* _Action item_: Your output should be the lines from the start of the data through the line containing "Select 一般画质 quality option", exactly and nothing more.

* _Data listing_:
^^^^
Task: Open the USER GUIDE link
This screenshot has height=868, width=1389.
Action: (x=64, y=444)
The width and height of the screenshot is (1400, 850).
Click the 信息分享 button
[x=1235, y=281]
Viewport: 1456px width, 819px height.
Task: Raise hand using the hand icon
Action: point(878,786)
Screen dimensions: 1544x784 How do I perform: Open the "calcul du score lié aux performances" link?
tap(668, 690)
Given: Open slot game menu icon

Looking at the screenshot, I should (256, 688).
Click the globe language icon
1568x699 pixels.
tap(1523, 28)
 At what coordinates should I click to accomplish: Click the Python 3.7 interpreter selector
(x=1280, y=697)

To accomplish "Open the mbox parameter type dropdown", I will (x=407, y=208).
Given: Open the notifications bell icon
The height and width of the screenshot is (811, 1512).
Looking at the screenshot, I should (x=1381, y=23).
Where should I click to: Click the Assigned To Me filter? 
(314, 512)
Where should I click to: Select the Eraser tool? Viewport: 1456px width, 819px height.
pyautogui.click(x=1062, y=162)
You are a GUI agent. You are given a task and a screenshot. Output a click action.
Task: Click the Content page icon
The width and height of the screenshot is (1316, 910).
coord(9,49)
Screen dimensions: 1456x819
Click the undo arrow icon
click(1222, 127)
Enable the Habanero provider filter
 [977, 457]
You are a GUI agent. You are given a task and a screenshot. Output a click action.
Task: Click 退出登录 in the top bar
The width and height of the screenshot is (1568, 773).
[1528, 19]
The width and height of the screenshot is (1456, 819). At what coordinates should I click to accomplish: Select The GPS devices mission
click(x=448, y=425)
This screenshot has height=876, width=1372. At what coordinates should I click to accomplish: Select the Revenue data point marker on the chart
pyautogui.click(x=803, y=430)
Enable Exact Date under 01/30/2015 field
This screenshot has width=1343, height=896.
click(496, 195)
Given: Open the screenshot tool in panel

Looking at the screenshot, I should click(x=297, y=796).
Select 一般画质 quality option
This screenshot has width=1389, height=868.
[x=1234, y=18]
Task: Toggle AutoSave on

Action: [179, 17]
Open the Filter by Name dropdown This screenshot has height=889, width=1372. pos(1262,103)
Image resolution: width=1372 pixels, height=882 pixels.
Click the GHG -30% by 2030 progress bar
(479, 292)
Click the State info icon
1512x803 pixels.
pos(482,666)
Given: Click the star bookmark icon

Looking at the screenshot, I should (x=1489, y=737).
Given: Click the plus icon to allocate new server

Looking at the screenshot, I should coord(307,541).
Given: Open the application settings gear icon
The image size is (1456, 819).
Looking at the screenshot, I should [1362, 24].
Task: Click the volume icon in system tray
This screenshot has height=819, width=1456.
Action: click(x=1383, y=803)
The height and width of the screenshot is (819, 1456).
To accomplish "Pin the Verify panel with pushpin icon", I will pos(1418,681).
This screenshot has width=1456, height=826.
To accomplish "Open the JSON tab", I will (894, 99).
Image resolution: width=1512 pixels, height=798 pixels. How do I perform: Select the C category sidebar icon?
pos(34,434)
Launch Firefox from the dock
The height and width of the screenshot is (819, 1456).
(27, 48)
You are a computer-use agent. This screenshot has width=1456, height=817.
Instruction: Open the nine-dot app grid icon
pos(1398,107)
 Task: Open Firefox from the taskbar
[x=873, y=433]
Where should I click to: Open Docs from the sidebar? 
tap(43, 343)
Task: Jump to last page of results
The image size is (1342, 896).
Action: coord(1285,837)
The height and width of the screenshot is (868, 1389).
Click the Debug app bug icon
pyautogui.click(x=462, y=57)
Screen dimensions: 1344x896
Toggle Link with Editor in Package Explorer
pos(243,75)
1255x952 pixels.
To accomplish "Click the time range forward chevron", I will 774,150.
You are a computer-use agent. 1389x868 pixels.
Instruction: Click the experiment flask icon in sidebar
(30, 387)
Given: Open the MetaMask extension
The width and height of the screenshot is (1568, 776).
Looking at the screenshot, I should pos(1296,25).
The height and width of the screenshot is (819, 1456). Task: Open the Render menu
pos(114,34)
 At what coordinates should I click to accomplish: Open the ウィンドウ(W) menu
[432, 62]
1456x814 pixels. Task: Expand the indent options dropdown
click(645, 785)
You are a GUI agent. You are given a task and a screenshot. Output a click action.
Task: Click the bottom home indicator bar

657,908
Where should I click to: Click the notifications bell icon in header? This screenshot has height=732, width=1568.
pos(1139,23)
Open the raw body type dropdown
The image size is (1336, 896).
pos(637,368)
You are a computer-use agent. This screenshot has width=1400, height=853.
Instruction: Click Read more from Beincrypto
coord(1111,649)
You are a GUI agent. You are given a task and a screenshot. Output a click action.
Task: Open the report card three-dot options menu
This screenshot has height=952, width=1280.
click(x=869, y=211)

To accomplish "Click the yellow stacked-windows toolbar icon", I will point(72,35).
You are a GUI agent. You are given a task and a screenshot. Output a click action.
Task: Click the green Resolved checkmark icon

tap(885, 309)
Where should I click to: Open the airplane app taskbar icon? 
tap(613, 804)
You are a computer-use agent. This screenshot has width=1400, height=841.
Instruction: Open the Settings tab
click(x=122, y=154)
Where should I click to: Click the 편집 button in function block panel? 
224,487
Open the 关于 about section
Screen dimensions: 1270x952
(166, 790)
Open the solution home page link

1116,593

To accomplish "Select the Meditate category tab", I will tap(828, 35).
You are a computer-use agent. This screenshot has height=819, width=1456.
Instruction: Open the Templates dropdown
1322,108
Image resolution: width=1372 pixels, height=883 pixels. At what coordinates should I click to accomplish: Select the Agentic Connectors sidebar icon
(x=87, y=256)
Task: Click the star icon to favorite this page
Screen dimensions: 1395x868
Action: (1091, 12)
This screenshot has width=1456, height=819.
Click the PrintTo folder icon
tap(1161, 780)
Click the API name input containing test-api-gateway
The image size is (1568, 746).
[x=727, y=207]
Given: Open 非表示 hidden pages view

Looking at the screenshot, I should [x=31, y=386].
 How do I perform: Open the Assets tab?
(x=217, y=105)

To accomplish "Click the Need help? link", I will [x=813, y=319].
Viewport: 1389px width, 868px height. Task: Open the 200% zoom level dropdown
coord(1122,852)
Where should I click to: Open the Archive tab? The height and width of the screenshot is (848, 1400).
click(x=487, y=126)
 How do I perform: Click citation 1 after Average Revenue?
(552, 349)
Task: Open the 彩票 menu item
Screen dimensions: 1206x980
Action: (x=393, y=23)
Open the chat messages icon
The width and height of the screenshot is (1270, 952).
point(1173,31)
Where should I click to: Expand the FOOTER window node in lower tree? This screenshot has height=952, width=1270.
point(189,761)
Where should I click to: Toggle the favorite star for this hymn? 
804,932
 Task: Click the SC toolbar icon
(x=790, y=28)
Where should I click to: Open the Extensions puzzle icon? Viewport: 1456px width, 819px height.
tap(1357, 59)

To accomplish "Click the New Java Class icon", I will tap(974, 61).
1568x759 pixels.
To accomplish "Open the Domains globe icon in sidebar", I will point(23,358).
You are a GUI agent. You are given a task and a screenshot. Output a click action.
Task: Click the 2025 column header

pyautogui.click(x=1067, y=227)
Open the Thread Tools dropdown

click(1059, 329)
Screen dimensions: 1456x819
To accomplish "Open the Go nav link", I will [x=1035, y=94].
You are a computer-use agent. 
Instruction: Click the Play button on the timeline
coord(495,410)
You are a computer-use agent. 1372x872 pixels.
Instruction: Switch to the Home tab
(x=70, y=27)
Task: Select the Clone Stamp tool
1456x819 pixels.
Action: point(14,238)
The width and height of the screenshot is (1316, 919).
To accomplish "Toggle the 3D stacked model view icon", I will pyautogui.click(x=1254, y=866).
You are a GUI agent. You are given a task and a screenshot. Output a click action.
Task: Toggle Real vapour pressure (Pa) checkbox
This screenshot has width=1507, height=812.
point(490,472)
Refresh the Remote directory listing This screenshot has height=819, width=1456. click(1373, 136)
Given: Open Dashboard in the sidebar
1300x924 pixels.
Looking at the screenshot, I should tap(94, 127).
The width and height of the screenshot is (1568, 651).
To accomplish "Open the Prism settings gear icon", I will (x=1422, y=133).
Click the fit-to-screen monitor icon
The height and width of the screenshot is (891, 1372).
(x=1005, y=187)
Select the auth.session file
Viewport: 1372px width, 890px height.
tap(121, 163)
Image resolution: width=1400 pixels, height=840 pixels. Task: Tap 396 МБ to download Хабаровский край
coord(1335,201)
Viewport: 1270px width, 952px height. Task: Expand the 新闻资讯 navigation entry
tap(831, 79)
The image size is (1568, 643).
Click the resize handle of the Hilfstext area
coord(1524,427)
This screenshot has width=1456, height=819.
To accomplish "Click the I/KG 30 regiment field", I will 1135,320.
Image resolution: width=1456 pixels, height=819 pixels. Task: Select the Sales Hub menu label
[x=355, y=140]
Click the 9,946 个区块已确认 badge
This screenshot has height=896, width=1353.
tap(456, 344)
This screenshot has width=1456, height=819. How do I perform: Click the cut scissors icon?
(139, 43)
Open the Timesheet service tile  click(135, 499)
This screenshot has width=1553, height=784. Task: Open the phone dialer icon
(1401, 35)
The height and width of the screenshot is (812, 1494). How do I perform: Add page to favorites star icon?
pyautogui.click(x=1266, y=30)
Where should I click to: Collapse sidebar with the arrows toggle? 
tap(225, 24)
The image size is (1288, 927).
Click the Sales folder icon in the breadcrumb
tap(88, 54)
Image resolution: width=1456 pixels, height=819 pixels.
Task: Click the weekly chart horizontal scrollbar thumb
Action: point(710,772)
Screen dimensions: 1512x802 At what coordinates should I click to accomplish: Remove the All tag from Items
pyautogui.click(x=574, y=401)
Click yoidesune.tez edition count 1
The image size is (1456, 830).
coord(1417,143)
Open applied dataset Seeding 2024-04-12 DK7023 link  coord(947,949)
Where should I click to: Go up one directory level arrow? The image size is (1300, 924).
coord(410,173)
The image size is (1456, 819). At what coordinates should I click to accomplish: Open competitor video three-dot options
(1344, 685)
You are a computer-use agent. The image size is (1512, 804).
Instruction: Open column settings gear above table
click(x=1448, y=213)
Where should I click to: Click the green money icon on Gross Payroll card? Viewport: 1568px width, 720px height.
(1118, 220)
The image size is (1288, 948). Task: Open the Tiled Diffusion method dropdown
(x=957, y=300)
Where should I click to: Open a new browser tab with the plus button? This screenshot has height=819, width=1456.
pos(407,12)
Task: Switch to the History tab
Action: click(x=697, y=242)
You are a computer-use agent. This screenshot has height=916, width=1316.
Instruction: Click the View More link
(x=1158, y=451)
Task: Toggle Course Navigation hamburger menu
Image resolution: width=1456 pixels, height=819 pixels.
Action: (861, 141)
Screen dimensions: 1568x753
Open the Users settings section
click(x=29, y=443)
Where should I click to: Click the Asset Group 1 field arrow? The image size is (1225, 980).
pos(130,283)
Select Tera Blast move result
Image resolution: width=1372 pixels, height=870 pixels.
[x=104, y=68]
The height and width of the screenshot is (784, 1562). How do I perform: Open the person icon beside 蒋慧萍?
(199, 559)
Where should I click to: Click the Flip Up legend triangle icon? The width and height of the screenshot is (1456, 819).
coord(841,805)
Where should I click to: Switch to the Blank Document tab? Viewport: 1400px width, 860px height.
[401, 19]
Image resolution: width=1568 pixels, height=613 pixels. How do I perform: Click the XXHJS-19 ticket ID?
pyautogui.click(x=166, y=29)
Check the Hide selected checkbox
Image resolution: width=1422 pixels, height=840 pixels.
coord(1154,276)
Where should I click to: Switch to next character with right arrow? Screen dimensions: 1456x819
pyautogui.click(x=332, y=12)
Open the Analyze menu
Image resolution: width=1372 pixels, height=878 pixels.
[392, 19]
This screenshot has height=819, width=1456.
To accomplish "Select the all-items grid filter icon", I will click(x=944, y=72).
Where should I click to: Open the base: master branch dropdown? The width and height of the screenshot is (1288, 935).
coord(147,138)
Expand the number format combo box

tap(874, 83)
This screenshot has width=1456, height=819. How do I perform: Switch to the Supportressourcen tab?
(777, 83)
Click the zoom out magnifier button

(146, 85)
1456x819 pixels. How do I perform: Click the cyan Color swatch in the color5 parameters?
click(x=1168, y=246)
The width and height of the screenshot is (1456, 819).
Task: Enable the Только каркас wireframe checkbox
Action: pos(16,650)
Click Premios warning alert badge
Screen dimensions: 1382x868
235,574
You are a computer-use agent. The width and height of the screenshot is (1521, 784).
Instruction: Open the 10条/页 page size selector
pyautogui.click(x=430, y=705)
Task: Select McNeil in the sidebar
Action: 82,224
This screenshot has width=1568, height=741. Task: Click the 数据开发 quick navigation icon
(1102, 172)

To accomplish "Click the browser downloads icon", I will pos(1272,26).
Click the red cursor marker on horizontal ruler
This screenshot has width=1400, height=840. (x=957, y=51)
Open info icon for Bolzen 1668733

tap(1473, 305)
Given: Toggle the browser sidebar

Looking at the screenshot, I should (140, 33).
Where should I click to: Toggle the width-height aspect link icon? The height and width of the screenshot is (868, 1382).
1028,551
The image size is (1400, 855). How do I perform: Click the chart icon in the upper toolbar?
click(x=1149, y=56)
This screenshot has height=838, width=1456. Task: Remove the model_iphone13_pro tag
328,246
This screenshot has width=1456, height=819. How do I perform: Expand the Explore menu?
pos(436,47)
^^^^
* _Output of the task_:
Task: Open the USER GUIDE link
This screenshot has height=868, width=1389.
Action: (x=64, y=444)
The width and height of the screenshot is (1400, 850).
Click the 信息分享 button
[x=1235, y=281]
Viewport: 1456px width, 819px height.
Task: Raise hand using the hand icon
Action: point(878,786)
Screen dimensions: 1544x784 How do I perform: Open the "calcul du score lié aux performances" link?
tap(668, 690)
Given: Open slot game menu icon

Looking at the screenshot, I should (256, 688).
Click the globe language icon
1568x699 pixels.
tap(1523, 28)
 At what coordinates should I click to accomplish: Click the Python 3.7 interpreter selector
(x=1280, y=697)

To accomplish "Open the mbox parameter type dropdown", I will (x=407, y=208).
Given: Open the notifications bell icon
The height and width of the screenshot is (811, 1512).
Looking at the screenshot, I should (x=1381, y=23).
Where should I click to: Click the Assigned To Me filter? 
(314, 512)
Where should I click to: Select the Eraser tool? Viewport: 1456px width, 819px height.
pyautogui.click(x=1062, y=162)
You are a GUI agent. You are given a task and a screenshot. Output a click action.
Task: Click the Content page icon
The width and height of the screenshot is (1316, 910).
coord(9,49)
Screen dimensions: 1456x819
Click the undo arrow icon
click(1222, 127)
Enable the Habanero provider filter
 [977, 457]
You are a GUI agent. You are given a task and a screenshot. Output a click action.
Task: Click 退出登录 in the top bar
The width and height of the screenshot is (1568, 773).
[1528, 19]
The width and height of the screenshot is (1456, 819). At what coordinates should I click to accomplish: Select The GPS devices mission
click(x=448, y=425)
This screenshot has height=876, width=1372. At what coordinates should I click to accomplish: Select the Revenue data point marker on the chart
pyautogui.click(x=803, y=430)
Enable Exact Date under 01/30/2015 field
This screenshot has width=1343, height=896.
click(496, 195)
Given: Open the screenshot tool in panel

Looking at the screenshot, I should click(x=297, y=796).
Select 一般画质 quality option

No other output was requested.